Cuando nos dispusimos a cenar, yo empecé a decir que sí a todo lo que me ofrecieran (jaja), entonces un amigo me dijo: »Yo voy a decir que no a lo bueno, para esperar a lo mejor». Y sus palabras me quedaron tatuadas en la mente. — Eventualmente disfrutó sus muy buenos cortes de carne, porque pudo decir que no a lo bueno, en espera de lo mejor. Y esa metáfora me quedó muy marcada, porque creo que en ocasiones esa misma situación llega a nuestras vidas en forma de: Trabajos, parejas, proyectos, hábitos, etc.

Dios no se ha equivocado contigo y tu vida es parte de un plan y un propósito más grande.

Déjame decirte que Dios no se ha equivocado contigo y tu vida es parte de un plan y un propósito más grande, que sólo lograrás descubrir acercándote a Dios a través de su palabra, que es la Biblia. ÉL, ha acomodado todo tu caminar de tal manera que te ha guiado hasta donde te encuentras el día de hoy. La Profesión que te ha dado, los talentos que te ha dado, las pasiones que ha germinado en lo más profundo de tu ser y cada una de tus experiencias profesionales, trabajos, ascensos, fracasos, despidos y éxitos. Todas esas experiencias te han hecho el ser único que eres HOY:

—Te conocía aun antes de haberte formado en el vientre de tu madre;
antes de que nacieras, te aparté
y te nombré mi profeta a las naciones.

Jeremías 1:5 NTV

Tuve que hacer una de las llamadas telefónicas más difíciles a las que me he enfrentado:

Dentro de la analogía del primer párrafo, el día de ayer tuve que hacer una de las llamadas telefónicas más difíciles a las que me he enfrentado. Tuve que decir que no a lo bueno, para esperar a lo mejor. Inicialmente recibí una llamada telefónica donde me hicieron una atractiva oferta de trabajo en el Departamento de Marketing de un corporativo presente en nuestro país y Estados Unidos; me comentaron que tenían autorizado un incremento del presupuesto para el salario de ese puesto, me ofrecían todas las prestaciones y que si me interesaba, ese puesto era prácticamente seguro y para mí. Le dije la verdad a la persona con la que hablé y le pedí el fin de semana para meditarlo, para el lunes hablarle por teléfono y hacerle saber mi decisión. El detalle es que hace 3 meses me interesaba, pero hoy mis estándares eran otros porque había decidido elevarlos, y ya no hacía match con mi visión a largo plazo, ni con mi misión/propósito de vida, que es: SERVIR PARA AGREGAR VALOR Y AGREGAR VALOR PARA SERVIR. Tomar ese trabajo yo lo veía como:

  1. Únicamente servirme a mí, no a la empresa (y sabía que iba a ser una elección con la que no me habría sentido cómodo); pues sería una decisión guiada por el dinero y el corto plazo.
  2. Que mi misión y propósito de vida no encajaran con ese trabajo y tener que dejarlos fuera de la ecuación.
  3. Interrumpir el proceso de trabajo de Dios en mi vida. Algo que he visto en estas últimas 2 ó 3 semanas de proyectos y colaboraciones con distintas causas a las que tengo el gusto de AGREGAR VALOR a través de mi vida y de lo que hago. Y eso me llena bastante porque es ahí donde se cumple el objetivo.

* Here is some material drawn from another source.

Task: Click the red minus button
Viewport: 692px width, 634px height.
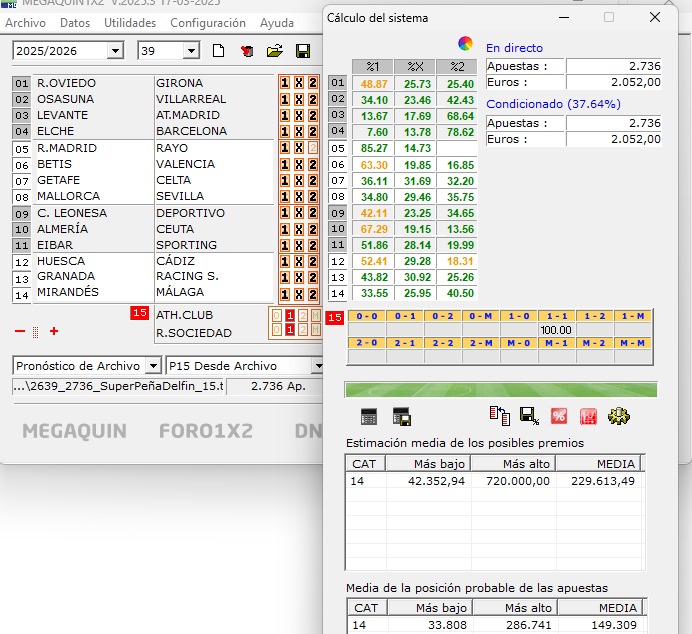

Porque es un proceso incómodo que me mantiene dependiente de Dios, por lo tanto que eleva mi fe, eleva mis estándares y veo un crecimiento: espiritual, personal, profesional, intelectual y económico.

Al final tomé el teléfono, me armé de valor y llamé el lunes para agradecer y declinar con amabilidad, haciéndole saber esta persona que era una de las decisiones más difíciles que me había tocado enfrentar, pero al final lo hice. Al hacerlo sentí una profunda paz sabiendo que mi decisión estaba fundamentada en: Mi misión/propósito de vida, en mi visión a largo plazo y en mi fe durante el proceso pues sé que Dios ha estado trabajando, está trabajando y seguirá trabajando a través de mi vida en este camino.

Al final, todo valió la pena…

El jueves por la noche platicaba con un amigo que hace 14 años se enfrentó a esa decisión; escalar en puestos públicos con sueldos atractivos con cada vez menos tiempo para su familia o construir desde cero un negocio que no limitara la fe de lo que Dios podía hacer en su vida, del tiempo para su familia y de su crecimiento a nivel personal. En ese tiempo y hace 14 años, él le planteó a su esposa la idea de emprender este negocio con el propósito de elevar sus estándares en todas esas áreas donde podía verse límitado y ella tomó la valiente decisión de apoyarlo y trabajar doble turno en lo que cosechaban los resultados de haber dado pasos de fe. Y después de 14 años él me confirmaba que no se arrepentía en lo absoluto de la decisión que había tomado y de haber puesto sus sueños en las manos de Dios.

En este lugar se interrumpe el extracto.